Saturday, April 21, 2018

`The English Do Poetry'

“Nations are definably different. Most importantly, they differ in what they do best. No nation has produced better essayists than France, none has produced better composers that the Germans, better painters than the Italians, nor better novelists than the Russians. America invented jazz and still masters the form and, though some may dissent, her record in film is unsurpassed. And the English? The English do poetry.”

Occasionally, we encounter a bit of writing that gels a thought we previously had left murky and undefined. Montaigne did that for Eric Hoffer. In his story “Zetland: By a Character Witness,” Saul Bellow describes a young man (based on Isaac Rosenfeld) who abandons philosophy after reading Moby-Dick. My experience is a little less dramatic. The passage above comes from an essay Bryan Appleyard published in 2007, “Poetry and the English Imagination.” Bryan is thoughtful and prolific, and I wasn’t expecting him to realign my thinking, but suddenly I understood that English is the nation of poets, and that Englishness, more than the essence of any other nation, is largely defined by its poetry. At the time I wrote: “Try to imagine your emotional, sensory and intellectual lives without the gift of English poetry.” No doubt, some will find the thought offensive. As Bryan says, “We are a nation defined by and consisting of poets. To deny this is to deny England.” There is no rival.

On his own, a reader sent me Bryan’s essay because, he said, “I thought you’d get a kick out of it.” He’s right, especially because I hadn’t read it in several years and because I had forgotten Bryan’s speculation as to why our cousins are poets:  

“But the truth, I suspect, is that it is the English language itself which made us poets. This is, of course, unprovable, not least because of the chicken and egg question – did the language make the English poets or did the English make the language poetic? But, if only subjectively, I think some kind of case can be made.”

For Bryan, the English line peters out after Auden. I can’t agree: Larkin and Hill, and down a notch, Stevie Smith and C.H. Sisson. But that’s quibbling. Yes, the Americans, for a brief spell, picked up the slack, but that tributary too has also run dry. Bryan’s fondness for Ashbery is an aberration we can forgive:    

“Nobody can understand England without some sense of her poetry. That means, of course, that very few now understand England. Perhaps that is the way it must be: “The roar of time plunging unchecked through the sluices / Of the days” (Ashbery) must sweep all away. But, though the signs are not good, English poetry is buried too deep in English soil ever to be quite eradicated; and so, like Hamlet, we must defy augury and send the brats home to learn at least a sonnet a night.”

2 comments:

Anonymous said...

An Englishman writing in English about the superiority of the English and their language over not just the rest of the Brits but about everyone else too. And they dare call the English parochial and insular!

Marly Youmans said...

"Yes, the Americans, for a brief spell, picked up the slack, but that tributary too has also run dry."

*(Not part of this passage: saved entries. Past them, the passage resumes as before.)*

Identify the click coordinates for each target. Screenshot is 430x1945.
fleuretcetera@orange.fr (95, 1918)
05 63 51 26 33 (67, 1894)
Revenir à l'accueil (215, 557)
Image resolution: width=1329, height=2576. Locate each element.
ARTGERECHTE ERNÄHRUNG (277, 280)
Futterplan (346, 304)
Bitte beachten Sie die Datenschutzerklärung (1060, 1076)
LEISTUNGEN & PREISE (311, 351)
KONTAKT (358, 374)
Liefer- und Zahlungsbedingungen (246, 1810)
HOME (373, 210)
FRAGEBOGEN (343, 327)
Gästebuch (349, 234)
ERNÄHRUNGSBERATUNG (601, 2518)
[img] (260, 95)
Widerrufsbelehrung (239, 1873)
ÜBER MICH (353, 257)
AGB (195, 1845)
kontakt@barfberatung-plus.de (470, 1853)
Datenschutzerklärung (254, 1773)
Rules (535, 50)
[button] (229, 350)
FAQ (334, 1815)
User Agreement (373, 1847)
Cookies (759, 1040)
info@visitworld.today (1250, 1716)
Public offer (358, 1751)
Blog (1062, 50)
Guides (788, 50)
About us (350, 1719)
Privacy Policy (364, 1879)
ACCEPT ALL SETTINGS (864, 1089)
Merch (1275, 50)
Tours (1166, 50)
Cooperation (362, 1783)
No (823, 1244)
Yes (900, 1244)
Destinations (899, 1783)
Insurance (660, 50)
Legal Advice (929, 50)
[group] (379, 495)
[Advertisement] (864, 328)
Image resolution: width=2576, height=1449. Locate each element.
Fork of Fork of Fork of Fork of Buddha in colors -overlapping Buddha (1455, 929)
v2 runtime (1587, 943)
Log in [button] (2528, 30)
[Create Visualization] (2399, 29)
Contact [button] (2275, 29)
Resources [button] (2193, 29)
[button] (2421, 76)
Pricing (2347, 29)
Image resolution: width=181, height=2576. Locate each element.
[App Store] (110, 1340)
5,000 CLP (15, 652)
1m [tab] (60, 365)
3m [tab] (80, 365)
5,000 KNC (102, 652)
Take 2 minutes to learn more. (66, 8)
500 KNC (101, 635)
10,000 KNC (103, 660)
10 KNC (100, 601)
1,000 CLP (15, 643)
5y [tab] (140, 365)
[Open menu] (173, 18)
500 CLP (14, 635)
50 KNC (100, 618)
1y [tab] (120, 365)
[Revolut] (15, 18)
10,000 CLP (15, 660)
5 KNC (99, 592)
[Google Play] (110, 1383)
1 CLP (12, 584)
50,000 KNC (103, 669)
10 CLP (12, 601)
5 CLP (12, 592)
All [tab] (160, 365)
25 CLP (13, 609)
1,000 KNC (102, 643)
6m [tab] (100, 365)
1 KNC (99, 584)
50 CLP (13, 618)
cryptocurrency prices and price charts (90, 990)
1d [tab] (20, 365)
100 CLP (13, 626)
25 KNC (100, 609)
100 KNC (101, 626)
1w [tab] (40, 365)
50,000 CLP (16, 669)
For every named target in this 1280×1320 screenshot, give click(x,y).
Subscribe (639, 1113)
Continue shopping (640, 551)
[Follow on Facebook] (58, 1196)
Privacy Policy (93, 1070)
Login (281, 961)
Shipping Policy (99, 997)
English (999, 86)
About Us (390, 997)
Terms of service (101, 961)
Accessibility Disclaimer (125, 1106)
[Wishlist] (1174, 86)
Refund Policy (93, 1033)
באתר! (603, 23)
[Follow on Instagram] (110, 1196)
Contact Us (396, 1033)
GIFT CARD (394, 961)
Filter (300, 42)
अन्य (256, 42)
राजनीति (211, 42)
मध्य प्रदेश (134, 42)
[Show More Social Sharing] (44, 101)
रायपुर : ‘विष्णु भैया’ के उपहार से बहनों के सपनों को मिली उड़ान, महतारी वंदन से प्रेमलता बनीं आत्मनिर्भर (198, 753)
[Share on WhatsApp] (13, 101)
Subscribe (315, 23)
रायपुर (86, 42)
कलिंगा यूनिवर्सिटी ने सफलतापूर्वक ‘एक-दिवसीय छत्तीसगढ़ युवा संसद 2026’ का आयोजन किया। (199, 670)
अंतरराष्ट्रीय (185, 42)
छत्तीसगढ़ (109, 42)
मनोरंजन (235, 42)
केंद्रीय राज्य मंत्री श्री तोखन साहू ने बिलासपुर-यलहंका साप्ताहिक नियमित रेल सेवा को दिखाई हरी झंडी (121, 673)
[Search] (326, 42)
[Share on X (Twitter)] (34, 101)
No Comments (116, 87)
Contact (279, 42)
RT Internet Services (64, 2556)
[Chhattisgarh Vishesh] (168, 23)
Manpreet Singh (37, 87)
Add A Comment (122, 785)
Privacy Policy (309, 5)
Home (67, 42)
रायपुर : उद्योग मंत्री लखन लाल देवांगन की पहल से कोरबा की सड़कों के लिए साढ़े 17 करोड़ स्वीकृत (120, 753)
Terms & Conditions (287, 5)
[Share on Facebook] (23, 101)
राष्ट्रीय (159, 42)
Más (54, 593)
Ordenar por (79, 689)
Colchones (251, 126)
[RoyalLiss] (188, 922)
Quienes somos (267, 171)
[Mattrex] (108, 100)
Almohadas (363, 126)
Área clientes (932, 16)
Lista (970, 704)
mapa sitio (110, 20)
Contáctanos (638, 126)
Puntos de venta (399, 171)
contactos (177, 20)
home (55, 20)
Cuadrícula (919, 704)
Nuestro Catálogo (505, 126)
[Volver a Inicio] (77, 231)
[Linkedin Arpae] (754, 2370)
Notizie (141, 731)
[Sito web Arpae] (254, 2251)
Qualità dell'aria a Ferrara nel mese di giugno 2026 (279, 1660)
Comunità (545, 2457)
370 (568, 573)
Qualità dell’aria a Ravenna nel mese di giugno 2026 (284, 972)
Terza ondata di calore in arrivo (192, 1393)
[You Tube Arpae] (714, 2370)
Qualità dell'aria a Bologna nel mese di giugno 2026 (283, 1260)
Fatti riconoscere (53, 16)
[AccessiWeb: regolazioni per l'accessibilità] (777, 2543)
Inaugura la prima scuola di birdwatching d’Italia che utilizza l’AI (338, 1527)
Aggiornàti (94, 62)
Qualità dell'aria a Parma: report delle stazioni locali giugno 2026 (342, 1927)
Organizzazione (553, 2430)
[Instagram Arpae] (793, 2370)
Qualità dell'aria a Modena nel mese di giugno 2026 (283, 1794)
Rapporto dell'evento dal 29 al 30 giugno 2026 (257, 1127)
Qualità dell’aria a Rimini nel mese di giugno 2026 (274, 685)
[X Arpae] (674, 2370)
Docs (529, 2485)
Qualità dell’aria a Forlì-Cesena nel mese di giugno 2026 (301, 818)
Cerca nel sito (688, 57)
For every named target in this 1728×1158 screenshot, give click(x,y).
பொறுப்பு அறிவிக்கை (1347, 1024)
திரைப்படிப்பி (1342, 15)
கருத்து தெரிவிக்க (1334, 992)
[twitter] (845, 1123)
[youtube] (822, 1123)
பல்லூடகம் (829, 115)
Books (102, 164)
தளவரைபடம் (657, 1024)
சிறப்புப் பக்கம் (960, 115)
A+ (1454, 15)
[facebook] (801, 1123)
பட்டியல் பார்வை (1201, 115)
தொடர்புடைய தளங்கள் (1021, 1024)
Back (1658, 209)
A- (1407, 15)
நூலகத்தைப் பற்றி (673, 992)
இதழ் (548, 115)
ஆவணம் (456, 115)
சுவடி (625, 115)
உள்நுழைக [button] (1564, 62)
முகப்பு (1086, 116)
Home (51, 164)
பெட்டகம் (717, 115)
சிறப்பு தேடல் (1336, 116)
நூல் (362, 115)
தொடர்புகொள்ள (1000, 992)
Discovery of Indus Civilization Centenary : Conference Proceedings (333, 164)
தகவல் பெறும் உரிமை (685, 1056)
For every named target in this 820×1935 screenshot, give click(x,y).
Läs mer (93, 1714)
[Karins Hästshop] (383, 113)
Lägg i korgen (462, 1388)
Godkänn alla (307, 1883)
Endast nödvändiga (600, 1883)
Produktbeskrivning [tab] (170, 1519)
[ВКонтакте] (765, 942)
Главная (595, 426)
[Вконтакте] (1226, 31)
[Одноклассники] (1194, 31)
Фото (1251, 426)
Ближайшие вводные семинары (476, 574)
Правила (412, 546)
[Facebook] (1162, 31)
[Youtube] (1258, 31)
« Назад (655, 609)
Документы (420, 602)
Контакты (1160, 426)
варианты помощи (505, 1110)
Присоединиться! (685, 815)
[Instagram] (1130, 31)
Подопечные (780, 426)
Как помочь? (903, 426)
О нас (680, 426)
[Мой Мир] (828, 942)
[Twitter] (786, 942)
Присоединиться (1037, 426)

Well, that's fairly sweeping, isn't it? How can you possibly compass what has been done in the past decades? It is a Niagara of material. Admittedly, I find a terrific amount of poetry in plain style free verse that descends from prose, not poetry, and never pleases me.

How astonished the nineteenth century in this country would be to see Whitman and Dickinson as stars in the firmament of poetry.